Here and Now, Direction experiencing, awareness, and bringing unfinished business from the past into the present.

Field Theory

Paying attention to and exploring what is occurring at the boundary between the person and the environment.

Blocks to energy

Paying attention to where energy is located, how it is used, and how it can be blocked.

The process of turning back to ourselves what we would like to do to someone else is?

Retroflection

Describe the approach of Gestalt Therapy

The approach is designed to help people experience the present moment more fully and gain awareness of what they are doing. The approach is experiential in that clients come to grips with what they are thinking, feeling, and doing as they interact with the therapist.

Techniques and Procedures of Gestalt Therapy

The client is expected to play an active role. Therapists do not force change on clients, they create experiments within a context of the I/Thou dialogue in a here-and-now framework. Experiments can take many forms: setting up dialogue between a client and a significant person in his or her life; reliving a painful event; or carrying on dialogue between two conflicting aspects within an individual. Role-play can occur, empty chair technique also used.

Projection

The process by which we disown certain aspects of ourselves by ascribing them to the environment; the opposite of introjection.

Awareness

The process of attending to and observing one's own sensing, thinking, feelings, and actions; paying attention to the flowing nature of one's present-centered experience.

Contact

The process of interacting with nature and with other people without losing one's sense of individuality. Contact is made by seeing, hearing, smelling, touching and moving.

Impasse

The stuck point in a situation in which individuals believe they are unable to support themselves and thus seek external support.

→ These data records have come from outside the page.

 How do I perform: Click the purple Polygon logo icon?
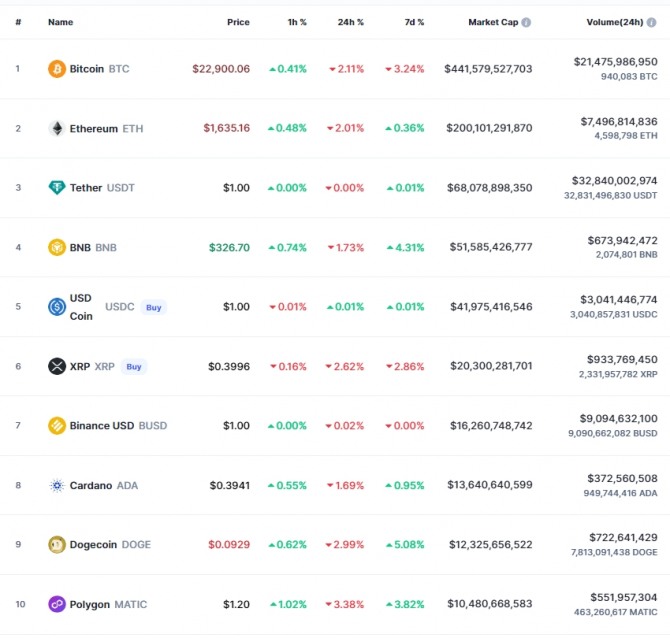point(57,604)
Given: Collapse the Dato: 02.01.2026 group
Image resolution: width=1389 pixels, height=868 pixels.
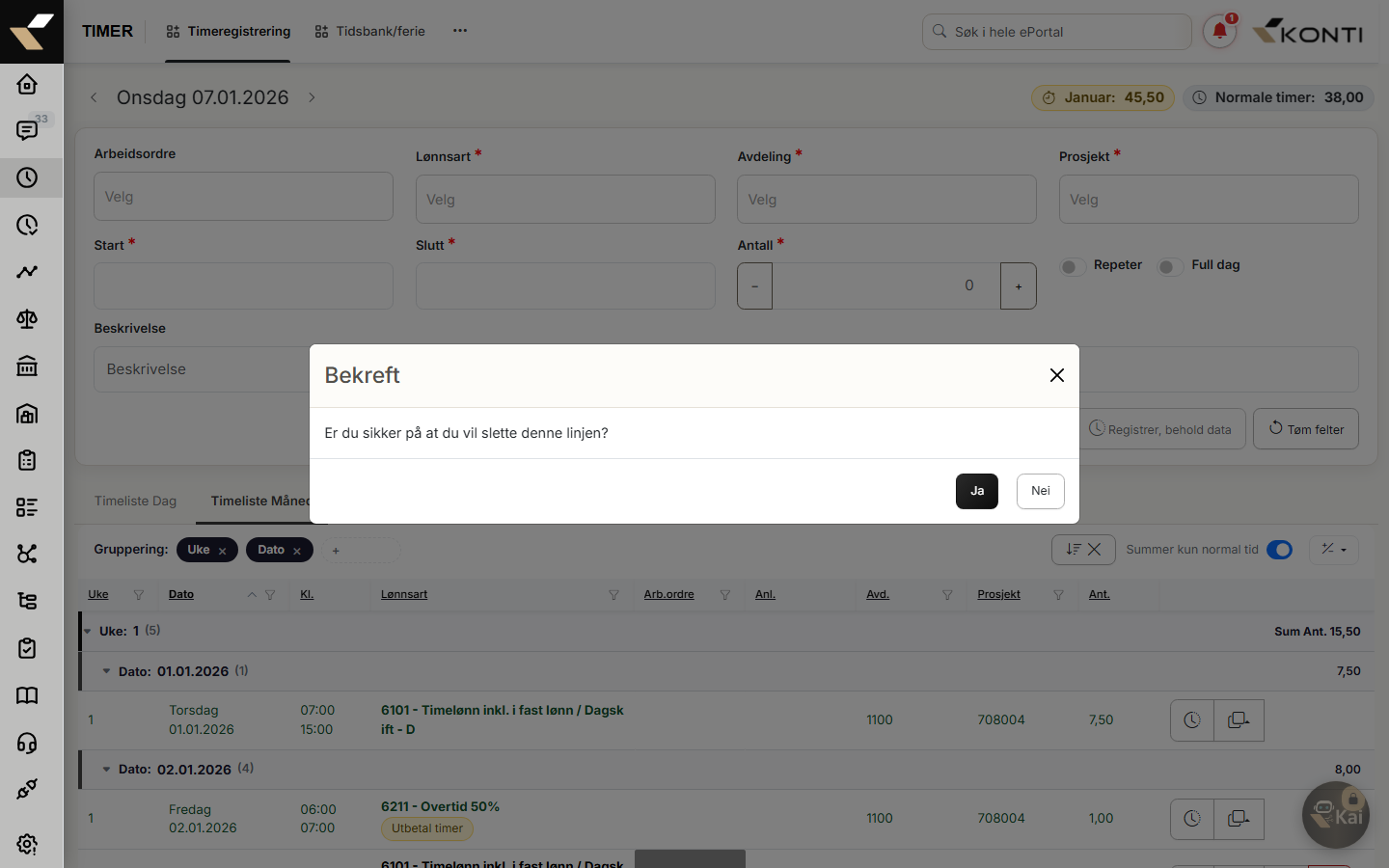Looking at the screenshot, I should (106, 770).
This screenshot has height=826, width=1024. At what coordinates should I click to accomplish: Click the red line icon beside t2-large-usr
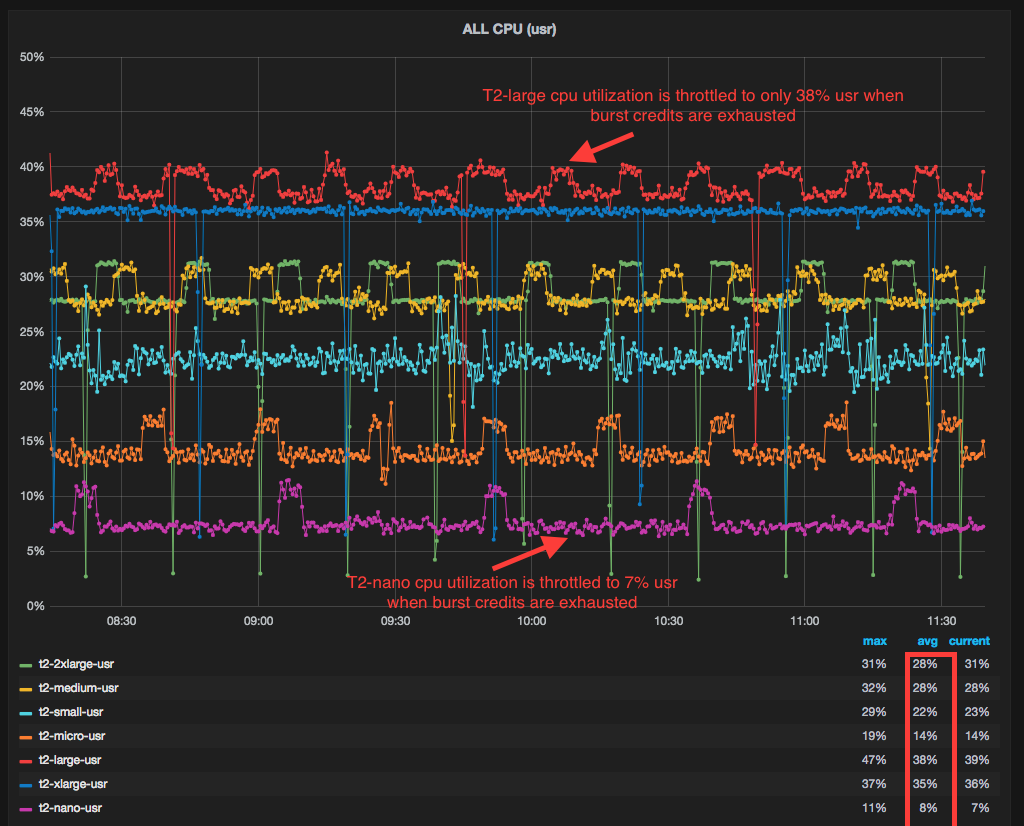pos(24,759)
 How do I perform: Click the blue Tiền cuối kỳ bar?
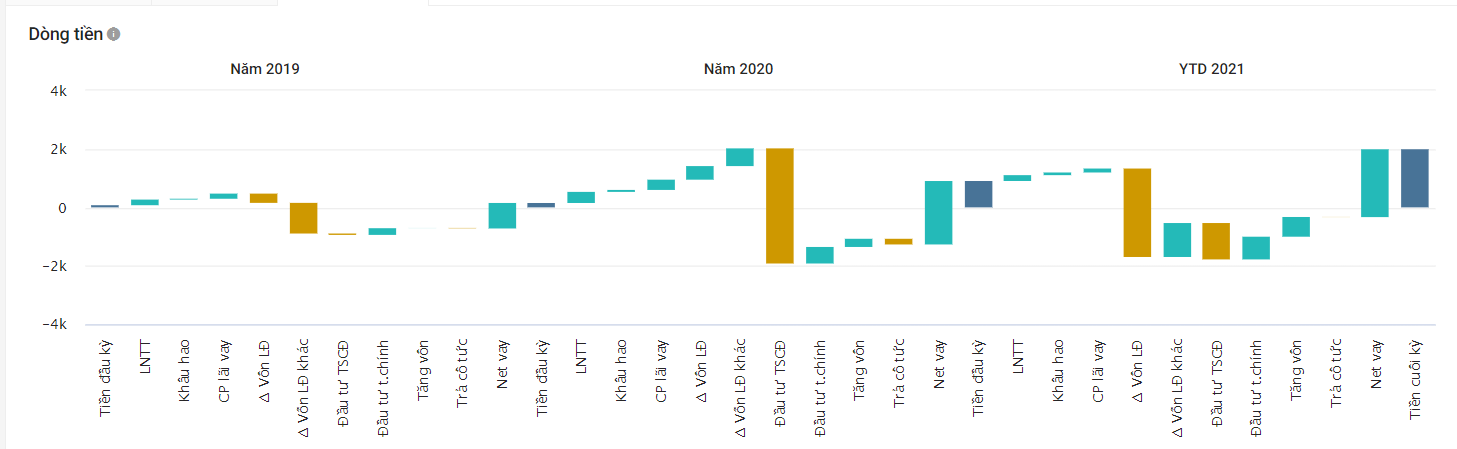1415,178
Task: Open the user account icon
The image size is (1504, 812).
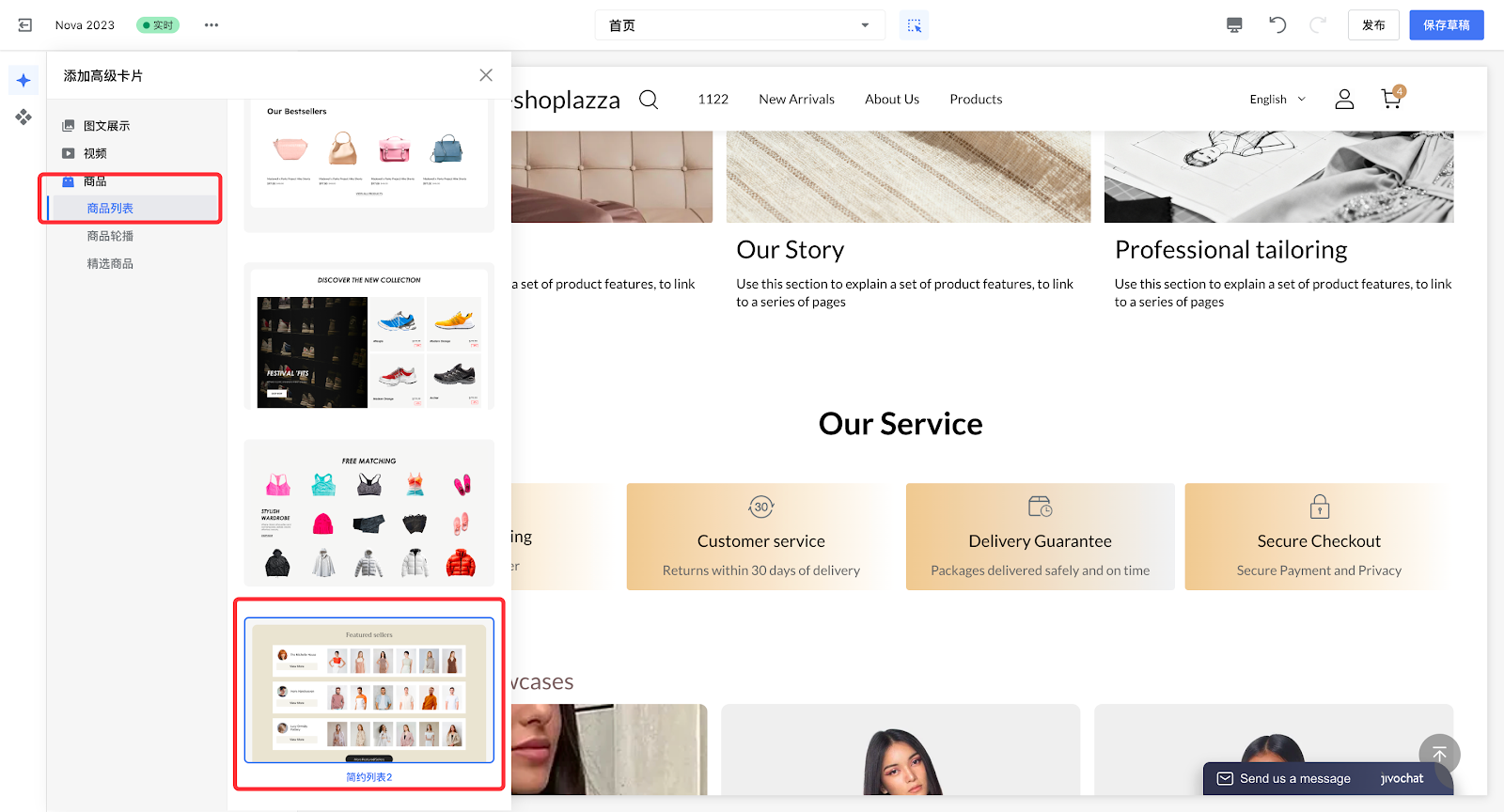Action: click(1344, 99)
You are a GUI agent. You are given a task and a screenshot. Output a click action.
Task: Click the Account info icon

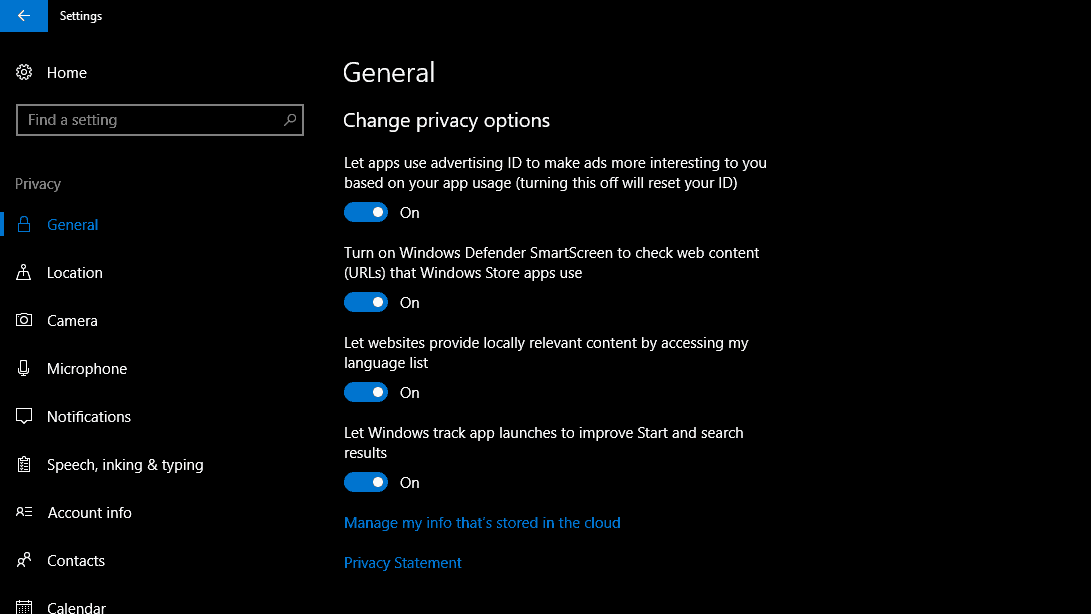coord(25,513)
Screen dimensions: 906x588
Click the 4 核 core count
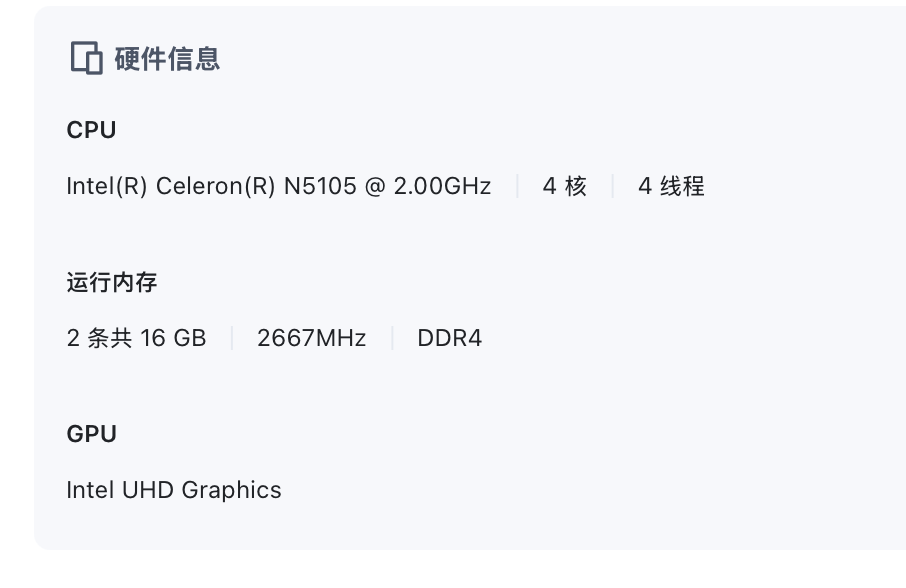[x=564, y=186]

Role of therapist in Gestalt Therapy

Therapist is a guide and a catalyst, presents experiments and shares observations.

Ground

Those aspects of the individual's experience that tend to be out of awareness or in the background.

Phenomenological inquiry

Through a therapist asking "what" and "how" questions, clients are assisted in noticing what is occurring in the present moment.

True or False, Blocked energy can be considered a form of resistance.

True.

True or False, Dreams contain existential messages, and each piece of dream work leads to assimilation of disowned aspects of the self.

True.

True or False, Gestalt therapy is well suited for group counseling, especially when there is a here-and-now emphasis within the group.

True.

True or False, Perls contends that most frequent source of unfinished business is resentment.

True.

True or False, Resistance refers to defense we develop that prevent us from experiencing the present in a full and real way.

True.

Gestalt Therapy can be best described as?

an experiential therapy

Therapeutic Goal of Gestalt Therapy

attaining awareness and expanding choices.

The impasse is the point in therapy at which clients?

do not have external support available to them, experience a sense of being stuck, are challenged to get into contact with their frustrations and accept whatever is.

Gestalt Therapy encourages clients to?

experience feelings intensely, stay in here-and-now, work through the impasse, pay attention to their own non verbal message.

The basic goal of Gestalt therapy is to help clients?

move from environmental support to self support.

Describe the therapeutic relationship in Gestalt Therapy

stresses the I/Thou relationship. The focus is not on the techniques employed by the therapist but on who the therapist is as a person and what the therapist is doing. The counselor assists clients in experiencing all feelings more fully and lets them make their own interpretations. Clients identify their own unfinished business from the past that is interfering with their present functioning.